Fans control online games, MIP delegates learn
Companies may create online games, but the fans ultimately control them, Hilmar Petursson, CEO of CCP Games, told a conference on community entertainment today.
Demonstrating his Eve Online massively multiplayer sci-fi online game, which has 300,000 players – equal to the population of Iceland where his company is based – he said he had to scan the fansites to find out what users were doing in the virtual world CCP had created.
He could also read the Eve magazines, which have 10,000 subscribers at $15 a time. Right from the start, he said, the behaviour of players had been surprising. They had grouped into nationalities to colonise the lawless outer reaches of Eve’s space galaxies, and 2,000 Russians had attacked 3,000 Scandinavians. “The Russians couldn’t understand why they weren’t winning until they found out that the Americans were secretly funding the Scandinavians. It wasn’t until the Russians got the French to attack the Americans and cut their supply line that they won.”
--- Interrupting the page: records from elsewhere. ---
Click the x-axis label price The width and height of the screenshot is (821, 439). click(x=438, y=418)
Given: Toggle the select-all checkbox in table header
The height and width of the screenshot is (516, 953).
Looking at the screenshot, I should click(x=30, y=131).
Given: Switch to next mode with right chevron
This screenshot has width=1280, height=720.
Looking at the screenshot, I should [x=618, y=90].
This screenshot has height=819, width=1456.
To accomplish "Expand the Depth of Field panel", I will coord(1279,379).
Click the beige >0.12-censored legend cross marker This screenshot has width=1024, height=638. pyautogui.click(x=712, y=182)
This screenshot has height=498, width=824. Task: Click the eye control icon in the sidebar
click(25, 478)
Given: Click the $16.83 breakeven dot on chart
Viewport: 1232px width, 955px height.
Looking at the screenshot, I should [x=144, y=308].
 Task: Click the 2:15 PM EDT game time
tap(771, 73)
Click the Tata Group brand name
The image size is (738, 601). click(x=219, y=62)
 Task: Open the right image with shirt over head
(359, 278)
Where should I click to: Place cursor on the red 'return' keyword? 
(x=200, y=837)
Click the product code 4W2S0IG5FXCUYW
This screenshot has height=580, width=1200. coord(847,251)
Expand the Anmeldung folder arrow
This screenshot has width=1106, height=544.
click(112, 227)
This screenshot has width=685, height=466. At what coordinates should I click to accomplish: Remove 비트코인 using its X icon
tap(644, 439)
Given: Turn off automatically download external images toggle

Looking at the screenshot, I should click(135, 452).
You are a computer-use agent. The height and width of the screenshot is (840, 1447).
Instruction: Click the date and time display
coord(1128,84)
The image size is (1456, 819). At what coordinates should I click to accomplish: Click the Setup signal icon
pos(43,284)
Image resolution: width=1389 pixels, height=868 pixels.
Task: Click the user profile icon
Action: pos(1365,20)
Catherine Warren, founder and president of FanTrust Entertainment Strategies, said Yahoo! had found online creatives were a minority – 89% of its video users were just watchers, 10% reversioned material and only 1% created content. But that content could be potent: Obama Girl drew 200 million views and turned its star into an overnight celebrity.
Ericsson’s Volvo Ocean Race had three times as many fans following the virtual version as were tracking the real thing. Frank van Oirschot, CCO of ExMachina, said TV was still the dominant entertainment platform but in decline, so broadvasters need to realise they can create cross-platform content at very little cost and potentially substantial gain.